Mondo Cane @ The StateTheatre, Sydney (16/1/12)
Mon 23rd Jan, 2012 in Gig Reviews
What can be said about the prolific Mike Patton that hasn’t been said 1000 times before? Not much, perhaps, but how about: he’s one crazy mother-effen operatic Italian-50s-and-60s-pop revivalist.
The grandeur of the State Theatre in Sydney was the setting for Patton’s latest incarnation as Mondo Cane, a sleek experiment in front of an orchestra from the homeland of his ex-wife — Italy — where the pair lived for a time. Before the all-powerful voice and creative director behind Mr Bungle, Faith No More, Tomahawk, Fantomas, Peeping Tom and other projects graced the stage, Melbourne pianist Anthony Pateras played the piano . . . kind of.
Pateras was obviously a prodigious talent. He played the piano like a mad scientist on methamphetamines. If the ten-minute solo he blistered through was an original score for a film, it would be a movie about a schizophrenic serial killer, on LSD. Pateras’s key playing was lighting quick and impressive for that in its self but the music was decidedly disjointed and at times unnerving. He finished the set, stood, bowed and made room for the star of the show.
A 22-piece orchestra, including electronics, drummer, percussionist, keys, pianist and 12 violinists took their places ahead of Patton. Looking every part the swing-era crooner, Patton began with rapid-and-deep heavy breathes into the microphone to set the mood as the string section eased into uplifting chords. Patton then leapt into fluent Italian, and at the conductor’s direction, the orchestra rose to a multi-layered composition.
The motif was set: as Mondo Cane Patton sings Italian pop songs from the middle of last century. Devoted fans of his aggression-laden prog-rock and experimental-metal bands had flocked to the theatre for a glimpse of their favourite frontman and he connected with them by re-interpreting the Italian classics. Patton roared, growled and crooned in his trademark fashion.

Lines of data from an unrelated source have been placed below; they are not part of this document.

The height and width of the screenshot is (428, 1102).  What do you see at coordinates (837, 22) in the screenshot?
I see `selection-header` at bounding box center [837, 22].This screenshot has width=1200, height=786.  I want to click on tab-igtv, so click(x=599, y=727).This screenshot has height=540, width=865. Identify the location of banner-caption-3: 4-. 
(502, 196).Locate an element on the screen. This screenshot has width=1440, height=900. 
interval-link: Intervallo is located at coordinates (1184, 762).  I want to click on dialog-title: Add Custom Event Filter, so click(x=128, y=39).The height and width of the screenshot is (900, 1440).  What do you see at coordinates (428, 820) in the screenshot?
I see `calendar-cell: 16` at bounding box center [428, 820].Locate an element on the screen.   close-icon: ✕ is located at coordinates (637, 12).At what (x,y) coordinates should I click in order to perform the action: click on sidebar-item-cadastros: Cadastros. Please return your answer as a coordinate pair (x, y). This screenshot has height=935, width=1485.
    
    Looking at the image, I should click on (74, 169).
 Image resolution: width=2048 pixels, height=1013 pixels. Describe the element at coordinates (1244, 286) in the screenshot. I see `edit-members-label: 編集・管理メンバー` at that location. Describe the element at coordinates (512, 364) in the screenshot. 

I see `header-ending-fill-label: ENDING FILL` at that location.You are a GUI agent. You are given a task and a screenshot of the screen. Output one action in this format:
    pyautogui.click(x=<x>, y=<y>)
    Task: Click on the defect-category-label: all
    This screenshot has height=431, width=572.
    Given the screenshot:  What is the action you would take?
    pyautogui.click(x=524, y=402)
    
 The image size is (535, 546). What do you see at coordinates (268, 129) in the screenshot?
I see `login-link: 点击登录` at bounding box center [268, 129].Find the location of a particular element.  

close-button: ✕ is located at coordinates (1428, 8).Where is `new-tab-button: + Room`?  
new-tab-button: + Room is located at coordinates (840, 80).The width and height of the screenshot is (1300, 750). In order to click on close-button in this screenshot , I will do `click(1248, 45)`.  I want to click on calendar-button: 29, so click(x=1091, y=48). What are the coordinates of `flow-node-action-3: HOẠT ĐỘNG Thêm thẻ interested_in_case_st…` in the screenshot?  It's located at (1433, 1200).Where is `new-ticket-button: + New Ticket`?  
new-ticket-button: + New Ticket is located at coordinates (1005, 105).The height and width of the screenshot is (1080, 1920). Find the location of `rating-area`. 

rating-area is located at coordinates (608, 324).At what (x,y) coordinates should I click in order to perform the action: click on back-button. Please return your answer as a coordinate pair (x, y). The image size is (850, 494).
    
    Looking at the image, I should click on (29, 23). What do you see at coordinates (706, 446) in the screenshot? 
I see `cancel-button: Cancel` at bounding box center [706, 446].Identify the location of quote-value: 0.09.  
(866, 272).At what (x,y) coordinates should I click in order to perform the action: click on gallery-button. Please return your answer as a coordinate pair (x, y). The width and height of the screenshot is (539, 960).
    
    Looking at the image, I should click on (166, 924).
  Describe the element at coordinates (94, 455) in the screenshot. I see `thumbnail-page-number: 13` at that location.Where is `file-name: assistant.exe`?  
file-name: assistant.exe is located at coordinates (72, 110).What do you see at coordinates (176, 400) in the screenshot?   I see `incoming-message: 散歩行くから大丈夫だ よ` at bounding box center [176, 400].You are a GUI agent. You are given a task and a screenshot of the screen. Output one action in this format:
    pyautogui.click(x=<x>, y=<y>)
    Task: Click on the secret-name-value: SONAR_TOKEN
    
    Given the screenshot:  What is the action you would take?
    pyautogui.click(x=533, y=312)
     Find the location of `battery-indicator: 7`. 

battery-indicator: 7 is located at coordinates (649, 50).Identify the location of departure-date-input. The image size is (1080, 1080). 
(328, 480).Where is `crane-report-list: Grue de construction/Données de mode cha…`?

Those of us not fluent in the language had no idea of the names and origins of each song. The Sydney Festival bill said Mondo Cane would play Gino Paoli’s Senza fine, Gianni Morandi’s Ti offro da bere and hits by Ennio Morricone and Elmer Bernstein.
The orchestra was brilliant in adapting the songs to Patton’s crazy style. The third song of the set was delivered with a hint of Motown, complete with saxophone and some cool drums and keys. The next song began with haunting strings from the very sexy violinists, a Spanish-style guitar and rising drum and piano keys. Patton joined in with smooth vocals that were reminiscent of some of his Mr Bungle tunes, Sweet Charity and Carousel came to mind.
The next song was the most powerful of the night. Patton roared to the full-extent of his famous voice. He growled the guttural noises that hardcore and death-metal singers have tried to copy since they heard Patton sing with Faith No More, and then his voice rose back to a baritone and decipherable lyrics. Many in the stalls had bought their tickets just to hear/feel that power from Patton. Amazingly, but characteristically, Patton continued from the climax of that song with another swooning pop song by some hip cat Italian.
Patton and orchestra cruised through another half-dozen songs with perfection. The tenth song of the set saw Patton pull out his megaphone for the chorus to blast out words with added authority, as he often does. It was another chaotic number, with the drummer beating a classic rock ‘n’ roll progression, while the three chanteuses on backing vocals came into their own with a soaring melody.
Closer to the end of the set, one woman sprang from her seat and danced around protesting security to the front of stage. A few dozen more followed her and at one stage a suited dude climbed on stage to light a cigarette for Patton.
After the set finished to a standing ovation, most people stayed demanding an encore — the hundred or so people now standing front of stage included. Mondo Cane returned and played two more songs before Patton said he’d see everyone again on Tuesday night. He was probably right.